4. ONCE UPON A TIME IN HOLLYWOOD
Quentin Tarantino's film swung into cinemas this summer feeling like both a celebration and a swan song for the traditional moviegoing experience. A shaggy tale of two actors in 1969 Hollywood—one on the rise (the very real Sharon Tate, played by Margot Robbie) and one in a professional spiral (the very fictional Rick Dalton, played by Leonardo DiCaprio)—Once Upon a Time in Hollywood could be a commentary about the end of any era, but it's especially fitting for today's shifting filmmaking landscape. Throughout his meteoric career, Tarantino has collected nostalgic objects from his pop-culture past and made them cool again; here, one can see him wondering how many more times he'll be able to pull off that trick.
****************
EXERCISE TASK 1>
List every personal name, real or fictional, that appears in the passage about Once Upon a Time in Hollywood.
EXERCISE TASK 2>
Repeat word for word the stretch of the Once Upon a Time in Hollywood passage from "4. ONCE UPON" through "off that trick.".

SUPPLIED MATERIAL>
****************
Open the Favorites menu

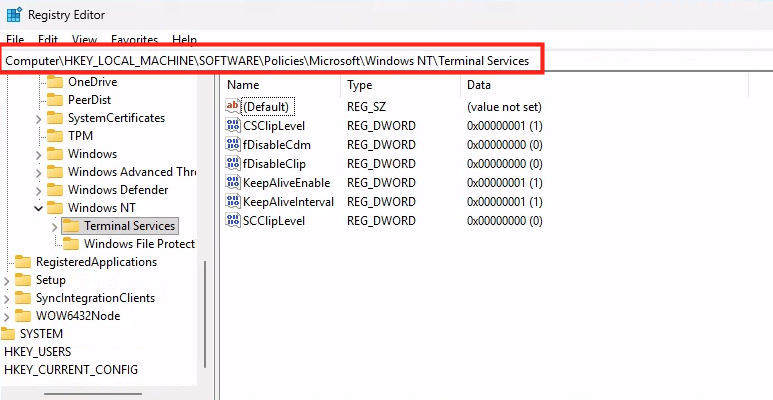click(x=134, y=40)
****************
CORRECT ANSWER 1>
Quentin Tarantino, Sharon Tate, Margot Robbie, Rick Dalton, Leonardo DiCaprio

CORRECT ANSWER 2>
4. ONCE UPON A TIME IN HOLLYWOOD
Quentin Tarantino's film swung into cinemas this summer feeling like both a celebration and a swan song for the traditional moviegoing experience. A shaggy tale of two actors in 1969 Hollywood—one on the rise (the very real Sharon Tate, played by Margot Robbie) and one in a professional spiral (the very fictional Rick Dalton, played by Leonardo DiCaprio)—Once Upon a Time in Hollywood could be a commentary about the end of any era, but it's especially fitting for today's shifting filmmaking landscape. Throughout his meteoric career, Tarantino has collected nostalgic objects from his pop-culture past and made them cool again; here, one can see him wondering how many more times he'll be able to pull off that trick.